+++ Extrait choisi +++

L’autre jour, à propos de Figon, auquel l’Express prêtait des propos argotiques un tantinet mésinterprétés par les traducteurs-maison, nous nous étions mis en quête des lexiques les plus appropriés à projeter une lueur définitive, et tout naturellement du Petit Simonin illustré aussi bien que de l’ouvrage similaire d’Auguste le Breton, Langue verte et noirs desseins. Et pour l’expression en litige (« se la donner ») nous avions été ravis de les voir tous deux en concordance, ce qui n’est pas toujours le cas.
Et par-delà la vétille qui nous souciait, nous avions, sollicité par l’herbe tendre, gambadé plus avant, plus particulièrement dans le travail de le Breton. Celui-ci est d’abord et sera toujours l’auteur des Hauts Murs bien avant que d’être celui de tous les Rififis qu’on sait, fabrication interminable qui ne ressortit plus qu’au procédé et dont les derniers-nés finiront par faire oublier ce qu’avait de puissant et d’original le premier de la série.
Mais notre propos n’est pas là et concernera seulement le linguiste et éventuellement l’historien du milieu.
On s’était déjà amusé un jour qu’Auguste le Breton réclamât comme titre de gloire d’avoir créé le mot « valseur » dans l’acception callipyge du terme, si nous osons dire.
Cette affirmation est d’ailleurs reprise à la page 366 de la Langue verte.
Nous ne prétendrons pas y contredire.
Mais voilà que dans ce même recueil, feuilleté pourtant à la hussarde, nous retrouvons témoignage de pareille présomption.

+++ Données recueillies +++

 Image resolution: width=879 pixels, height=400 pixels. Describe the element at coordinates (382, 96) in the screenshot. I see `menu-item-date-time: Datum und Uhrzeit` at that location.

+++

◆ Consigne
Pourriez-vous poursuivre l’extrait sur la Langue verte d’Auguste le Breton à partir de sa dernière phrase ?

◆ Résultat
Dès 1612, on parlait du « faubourg ».
C’est cette fois le mot « faubourg », (toujours l’aimable partie charnue en question, de quoi Freud eût peut-être inféré beaucoup, inféré trop !) qu’Auguste, dans son inépuisable génie inventif, aurait lancé voici une trentaine d’années.
Écoutez-le avancer ses lettres de grande naturalisation, à la page 141 de sa Langue verte :
« Ce mot, toujours en usage », fut lancé par moi en 1937 dans un bal musette de Saint-Ouen, à mon ami Roger le Boutonneux… »
Auguste, tu pousses vraiment un peu trop !
Quelle que soit la pile, bientôt himalayesque, des Rififis, érigée de tes mains expertes, on n’en ferait pas une moindre des auteurs ou des ouvrages argotiques et même simplement populaires, qui consacrèrent ce faubourg que tu dis avoir inventé.
Dépersuade-toi de pareille sornette, et ne va pas plus loin que le Dictionnaire des argots de Gaston Esnault, paru chez Larousse en 1965 pour connaître que Béroalde de Verville, l’auteur du Moyen de parvenir, employait déjà ton évocateur faubourg pour les mêmes précises évocations, dès 1612.
La rue Lauriston, Laffont et Hitler.
Un peu trop certain d’avoir souvent découvert l’Amérique, Auguste le Breton n’est pas moins hasardé dans la partie « historique », si l’on ose dire, de son Dictionnaire, puisqu’il s’y trouve tout un chapitre relatif au « milieu » jugé dans toutes ses stratifications et à toutes les époques.
Quelques lignes sont ainsi consacrées à l’occupation et à Laffont, de la rue Lauriston, ce supplétif de l’Abwehr, qui préfigura un peu nos Barbouzes actuelles, sous cette réserve qu’il n’était pas un desservant de la bonne cause !
Et voici ce que le Breton enregistre sur le thème :
Laffont avait carte blanche et la bénédiction d’Hitler. Un bruit courait dans le milieu selon lequel Laffont et Hitler s’étaient connus en prison bien avant la prise du pouvoir par ce dernier. C’est possible et cela expliquerait bien des choses. En cas de victoire des Allemands, Laffont ne devait-il pas devenir préfet de police ?
Par respect du texte cité, nous avons suivi l’orthographe bretonnante, mais authentiquement Lafont ne voulait qu’un seul f.
Tout cela relève à peu près du même sérieux que les « sources » alléguées dans la partie grammaticale.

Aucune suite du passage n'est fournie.